Poco da ridere e da ballare hanno anche a Termini Imerese, dove la Fiat ha chiuso da due anni e mezzo, e per il momento non si vedono ancora spiragli per 1200 persone. “Lunedì abbiamo l’ennesimo tavolo al ministero dello Sviluppo – dice Roberto Mastrosimone, segretario Fiom Sicilia – Parlano sempre di nuovi gruppi interessati, ma ormai chi si fida più. Il nuovo governo? Vorremmo sperare che qualcosa cambi, vedremo. Certo non ci aiuta il fatto che la Fiat continui a voler esercitare un monopolio di fatto, quando porta le sedi all’estero e in Italia produce sempre meno: adesso siamo a 400 auto mila l’anno, quando nel 2009 Marchionne aveva parlato di un obiettivo di 1,3-1,4 milioni. Dovremmo puntare sull’auto ecologica, l’ibrido e l’elettrico: ma dovrebbe farlo tutto il Paese”.

Anche da Mirafiori raccontano che il lavoro è poco e gli investimenti Fiat ancora solo un miraggio: “Si lavora 3-4 giorni al mese – dice la delegata Fiom Nina Leone – Siamo sempre alla politica degli annunci, che non si concretizzano mai. Aspettiamo il 6 maggio, quando Marchionne presenterà il suo piano da Detroit”.

E se va dato atto al governo Renzi di aver portato verso una conclusione positiva i casi Electrolux (taglio del salario scongiurato, ma si deve ancora lavorare per far ritirare gli esuberi) e Micron (accordo e niente esuberi), alla Fiom adesso confidano nel terzo gol: “Speriamo, dopo 4 anni di cassa, che finalmente sia la volta buona – dice Silvia Curcio, delegata Fiom della Irisbus di Avellino – Il viceministro Claudio De Vincenti ha lavorato bene fin dal governo Monti, e ora pare che l’esecutivo abbia individuato un compratore: si tratterebbe di una newco tra un grosso produttore cinese e capitale italiano, forse un 20% Finmeccanica”.
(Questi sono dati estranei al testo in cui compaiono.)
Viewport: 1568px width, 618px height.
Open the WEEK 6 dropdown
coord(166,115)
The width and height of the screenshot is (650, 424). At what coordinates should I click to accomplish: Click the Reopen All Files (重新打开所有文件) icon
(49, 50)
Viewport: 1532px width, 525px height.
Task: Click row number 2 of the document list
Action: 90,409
La Irisbus era di Fiat Industrial, e produceva autobus: non è che le commesse manchino, ma l’azienda torinese ha pensato bene di delocalizzare in Francia (dove per i trasporti ci sono sostegni governativi) e Repubblica ceca, non preoccupandosi di fare terra bruciata in Italia, per non avere concorrenti. “All’ultima riunione al ministero, il 9 aprile – racconta la delegata Fiom – Fiat avrebbe voluto scongiurare il prolungamento della cassa in deroga, che ci scade il 30 giugno, e aprire per tutti le mobilità”. Insomma, si voleva mettere una pietra tombale sulla produzione.

“De Vincenti ha preso per due ore da parte il rappresentante Fiat, e alla fine lo ha convinto – racconta ancora Silvia Curcio – Abbiamo ottenuto la proroga della cassa fino a fine anno, ma se va in porto la nuova società, che dovrebbe comprare anche la Breda Menarinibus di Bologna, potremo avere in Italia un nuovo polo degli autobus. Il nostro sarebbe uno dei pochi casi di azienda che chiude, e che poi riapre non cambiando la sua mission produttiva”.